Though born in France, Barbier has embedded herself deeply in Montreal’s underground. Formerly of the post-punk trio Moss Lime, she now co-runs Celluloid Lunch, a small-press universe of zines, tapes, and errant ideas, with husband and Panorama guitarist Joe Chamandy. She’s never been a spotlight-seeker, but here she sounds like an especially charismatic outlier—like a version of Jane Birkin who accidentally wandered into the no-wave wing of the ’80s. Over nine tracks, she toggles between French and English, slips from skeletal no-wave (“Marcel”) to minimalist art-pop (“Milquetoast,” “Weather Channel”), and pulls in Meg Duffy for shimmering guest guitar. A few songs, like the wandering “Lapin,” never quite click into gear, but when a groove lands—“Plastique Couch,” especially—it’s endless.

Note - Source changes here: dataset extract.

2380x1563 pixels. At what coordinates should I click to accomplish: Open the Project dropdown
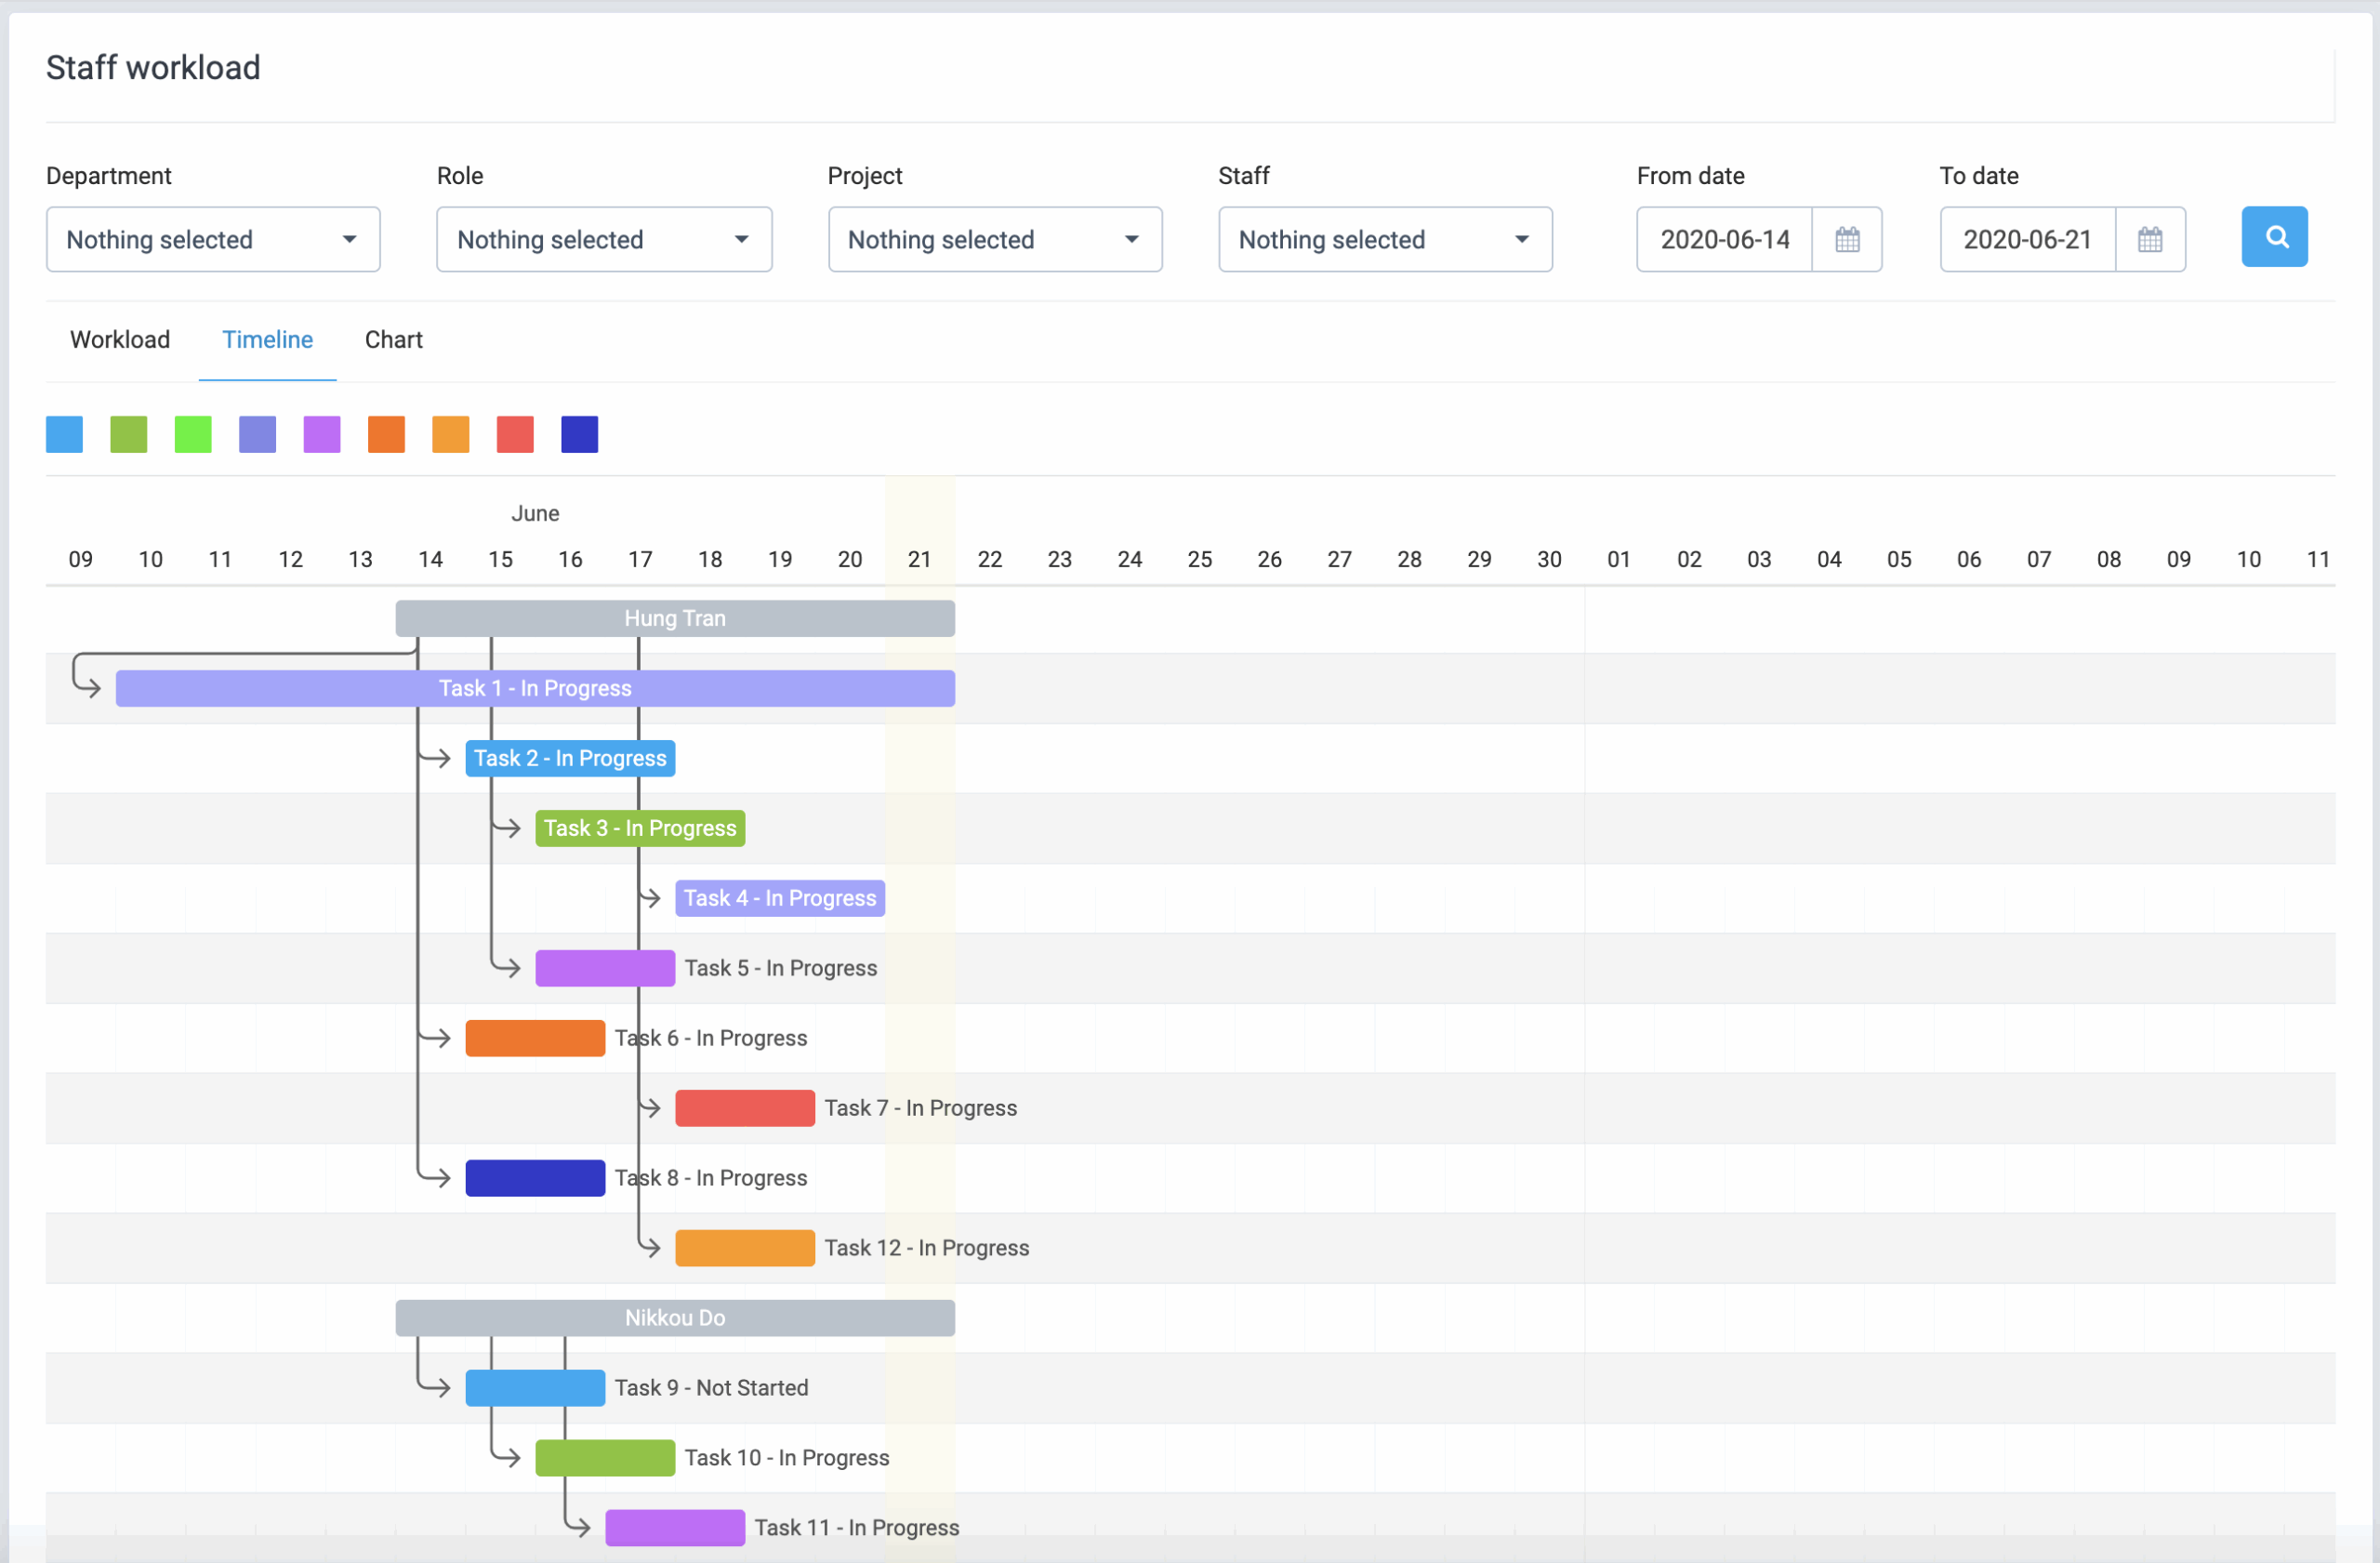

Across its brisk 27 minutes, Panorama lingers through sheer peculiarity. Barbier’s arrangements rely on serrated basslines and blades of guitar, but she often hollows out the low mids, creating a strange, airy vacuum in the center of the mix. It’s most dizzying on “Marcel,” where increasingly abrasive guitars stack themselves atop a zigzagging bass line as if several players were auditioning simultaneously. The resulting chaos feels like an unintended homage to Eno and Bowie’s “accidental” improvisation games—forcing Adrian Belew to play blindfolded, key unknown. Whether Barbier employs similar trickery is unclear, but the impulse feels right. Panorama is a record committed to the art of sounding just slightly wrong, the kind of wrong that becomes sublime. And sometimes, as it turns out, the missing ingredient is a dog.